Type out all the data below, word for word.
┌─ Exercise data
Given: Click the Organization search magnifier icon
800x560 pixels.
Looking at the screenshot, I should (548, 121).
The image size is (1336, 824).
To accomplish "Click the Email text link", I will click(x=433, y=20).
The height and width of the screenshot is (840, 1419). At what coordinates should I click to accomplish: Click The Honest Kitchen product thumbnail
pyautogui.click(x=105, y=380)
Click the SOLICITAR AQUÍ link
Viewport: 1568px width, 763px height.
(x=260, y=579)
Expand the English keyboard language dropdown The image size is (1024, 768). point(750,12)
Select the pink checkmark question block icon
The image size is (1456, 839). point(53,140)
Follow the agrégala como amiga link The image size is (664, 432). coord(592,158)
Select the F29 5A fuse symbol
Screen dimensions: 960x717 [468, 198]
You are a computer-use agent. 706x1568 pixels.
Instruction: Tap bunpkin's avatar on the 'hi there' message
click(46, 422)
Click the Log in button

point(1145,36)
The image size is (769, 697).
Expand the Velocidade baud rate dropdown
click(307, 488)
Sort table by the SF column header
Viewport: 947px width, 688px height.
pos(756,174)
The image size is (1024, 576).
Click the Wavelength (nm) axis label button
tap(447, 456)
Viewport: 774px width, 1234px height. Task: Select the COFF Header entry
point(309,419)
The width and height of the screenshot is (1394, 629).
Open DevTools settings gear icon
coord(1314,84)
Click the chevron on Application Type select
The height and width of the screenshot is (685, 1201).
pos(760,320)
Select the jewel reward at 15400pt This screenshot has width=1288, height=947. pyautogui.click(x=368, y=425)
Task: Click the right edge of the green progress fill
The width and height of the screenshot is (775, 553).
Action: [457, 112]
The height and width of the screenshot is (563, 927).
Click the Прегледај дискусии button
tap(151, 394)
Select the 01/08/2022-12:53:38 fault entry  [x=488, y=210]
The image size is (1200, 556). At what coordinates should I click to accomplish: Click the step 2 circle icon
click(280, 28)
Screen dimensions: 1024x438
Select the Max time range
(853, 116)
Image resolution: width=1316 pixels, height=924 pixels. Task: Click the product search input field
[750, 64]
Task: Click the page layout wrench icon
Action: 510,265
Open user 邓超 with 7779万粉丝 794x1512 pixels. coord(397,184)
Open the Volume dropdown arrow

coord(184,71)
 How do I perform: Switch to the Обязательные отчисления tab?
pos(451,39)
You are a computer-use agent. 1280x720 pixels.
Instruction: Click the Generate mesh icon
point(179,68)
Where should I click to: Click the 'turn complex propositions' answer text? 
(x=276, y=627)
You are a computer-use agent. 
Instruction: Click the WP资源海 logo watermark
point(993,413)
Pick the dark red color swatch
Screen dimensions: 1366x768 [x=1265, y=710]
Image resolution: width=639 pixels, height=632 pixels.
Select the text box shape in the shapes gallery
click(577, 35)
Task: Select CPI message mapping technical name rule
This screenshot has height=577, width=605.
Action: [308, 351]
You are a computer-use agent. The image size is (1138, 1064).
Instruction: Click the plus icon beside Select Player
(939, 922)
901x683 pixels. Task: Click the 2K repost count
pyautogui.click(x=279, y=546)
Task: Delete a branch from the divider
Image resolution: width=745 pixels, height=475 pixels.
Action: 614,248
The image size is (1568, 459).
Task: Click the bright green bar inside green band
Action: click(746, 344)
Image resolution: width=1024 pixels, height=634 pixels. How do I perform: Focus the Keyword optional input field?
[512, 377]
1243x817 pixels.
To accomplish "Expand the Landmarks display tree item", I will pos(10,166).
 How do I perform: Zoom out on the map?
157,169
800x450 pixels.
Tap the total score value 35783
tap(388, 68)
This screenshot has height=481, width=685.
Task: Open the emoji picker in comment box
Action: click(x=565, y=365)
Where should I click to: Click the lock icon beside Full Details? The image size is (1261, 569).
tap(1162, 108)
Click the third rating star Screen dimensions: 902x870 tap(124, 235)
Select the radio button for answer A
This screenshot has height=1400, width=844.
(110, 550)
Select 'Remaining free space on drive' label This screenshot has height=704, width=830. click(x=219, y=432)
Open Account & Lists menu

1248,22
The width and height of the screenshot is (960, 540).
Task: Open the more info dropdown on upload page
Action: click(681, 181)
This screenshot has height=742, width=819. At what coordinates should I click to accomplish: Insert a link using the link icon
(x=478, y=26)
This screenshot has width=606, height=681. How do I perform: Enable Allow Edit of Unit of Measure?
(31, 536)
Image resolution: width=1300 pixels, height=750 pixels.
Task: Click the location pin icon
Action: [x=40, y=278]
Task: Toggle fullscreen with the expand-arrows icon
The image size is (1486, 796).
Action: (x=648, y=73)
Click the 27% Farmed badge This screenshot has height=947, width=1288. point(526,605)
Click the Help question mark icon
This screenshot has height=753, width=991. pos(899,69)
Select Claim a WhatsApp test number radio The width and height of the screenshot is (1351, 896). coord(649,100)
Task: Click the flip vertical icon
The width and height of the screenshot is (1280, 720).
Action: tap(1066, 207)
└─
> **Solution to the problem**
Given: Click the Organization search magnifier icon
800x560 pixels.
Looking at the screenshot, I should (548, 121).
The image size is (1336, 824).
To accomplish "Click the Email text link", I will click(x=433, y=20).
The height and width of the screenshot is (840, 1419). At what coordinates should I click to accomplish: Click The Honest Kitchen product thumbnail
pyautogui.click(x=105, y=380)
Click the SOLICITAR AQUÍ link
Viewport: 1568px width, 763px height.
(x=260, y=579)
Expand the English keyboard language dropdown The image size is (1024, 768). point(750,12)
Select the pink checkmark question block icon
The image size is (1456, 839). point(53,140)
Follow the agrégala como amiga link The image size is (664, 432). coord(592,158)
Select the F29 5A fuse symbol
Screen dimensions: 960x717 [468, 198]
You are a computer-use agent. 706x1568 pixels.
Instruction: Tap bunpkin's avatar on the 'hi there' message
click(46, 422)
Click the Log in button

point(1145,36)
The image size is (769, 697).
Expand the Velocidade baud rate dropdown
click(307, 488)
Sort table by the SF column header
Viewport: 947px width, 688px height.
pos(756,174)
The image size is (1024, 576).
Click the Wavelength (nm) axis label button
tap(447, 456)
Viewport: 774px width, 1234px height. Task: Select the COFF Header entry
point(309,419)
The width and height of the screenshot is (1394, 629).
Open DevTools settings gear icon
coord(1314,84)
Click the chevron on Application Type select
The height and width of the screenshot is (685, 1201).
pos(760,320)
Select the jewel reward at 15400pt This screenshot has width=1288, height=947. pyautogui.click(x=368, y=425)
Task: Click the right edge of the green progress fill
The width and height of the screenshot is (775, 553).
Action: [457, 112]
The height and width of the screenshot is (563, 927).
Click the Прегледај дискусии button
tap(151, 394)
Select the 01/08/2022-12:53:38 fault entry  [x=488, y=210]
The image size is (1200, 556). At what coordinates should I click to accomplish: Click the step 2 circle icon
click(280, 28)
Screen dimensions: 1024x438
Select the Max time range
(853, 116)
Image resolution: width=1316 pixels, height=924 pixels. Task: Click the product search input field
[750, 64]
Task: Click the page layout wrench icon
Action: 510,265
Open user 邓超 with 7779万粉丝 794x1512 pixels. coord(397,184)
Open the Volume dropdown arrow

coord(184,71)
 How do I perform: Switch to the Обязательные отчисления tab?
pos(451,39)
You are a computer-use agent. 1280x720 pixels.
Instruction: Click the Generate mesh icon
point(179,68)
Where should I click to: Click the 'turn complex propositions' answer text? 
(x=276, y=627)
You are a computer-use agent. 
Instruction: Click the WP资源海 logo watermark
point(993,413)
Pick the dark red color swatch
Screen dimensions: 1366x768 [x=1265, y=710]
Image resolution: width=639 pixels, height=632 pixels.
Select the text box shape in the shapes gallery
click(577, 35)
Task: Select CPI message mapping technical name rule
This screenshot has height=577, width=605.
Action: [308, 351]
You are a computer-use agent. The image size is (1138, 1064).
Instruction: Click the plus icon beside Select Player
(939, 922)
901x683 pixels. Task: Click the 2K repost count
pyautogui.click(x=279, y=546)
Task: Delete a branch from the divider
Image resolution: width=745 pixels, height=475 pixels.
Action: 614,248
The image size is (1568, 459).
Task: Click the bright green bar inside green band
Action: click(746, 344)
Image resolution: width=1024 pixels, height=634 pixels. How do I perform: Focus the Keyword optional input field?
[512, 377]
1243x817 pixels.
To accomplish "Expand the Landmarks display tree item", I will pos(10,166).
 How do I perform: Zoom out on the map?
157,169
800x450 pixels.
Tap the total score value 35783
tap(388, 68)
This screenshot has height=481, width=685.
Task: Open the emoji picker in comment box
Action: click(x=565, y=365)
Where should I click to: Click the lock icon beside Full Details? The image size is (1261, 569).
tap(1162, 108)
Click the third rating star Screen dimensions: 902x870 tap(124, 235)
Select the radio button for answer A
This screenshot has height=1400, width=844.
(110, 550)
Select 'Remaining free space on drive' label This screenshot has height=704, width=830. click(x=219, y=432)
Open Account & Lists menu

1248,22
The width and height of the screenshot is (960, 540).
Task: Open the more info dropdown on upload page
Action: click(681, 181)
This screenshot has height=742, width=819. At what coordinates should I click to accomplish: Insert a link using the link icon
(x=478, y=26)
This screenshot has width=606, height=681. How do I perform: Enable Allow Edit of Unit of Measure?
(31, 536)
Image resolution: width=1300 pixels, height=750 pixels.
Task: Click the location pin icon
Action: [x=40, y=278]
Task: Toggle fullscreen with the expand-arrows icon
The image size is (1486, 796).
Action: (x=648, y=73)
Click the 27% Farmed badge This screenshot has height=947, width=1288. point(526,605)
Click the Help question mark icon
This screenshot has height=753, width=991. pos(899,69)
Select Claim a WhatsApp test number radio The width and height of the screenshot is (1351, 896). coord(649,100)
Task: Click the flip vertical icon
The width and height of the screenshot is (1280, 720).
Action: tap(1066, 207)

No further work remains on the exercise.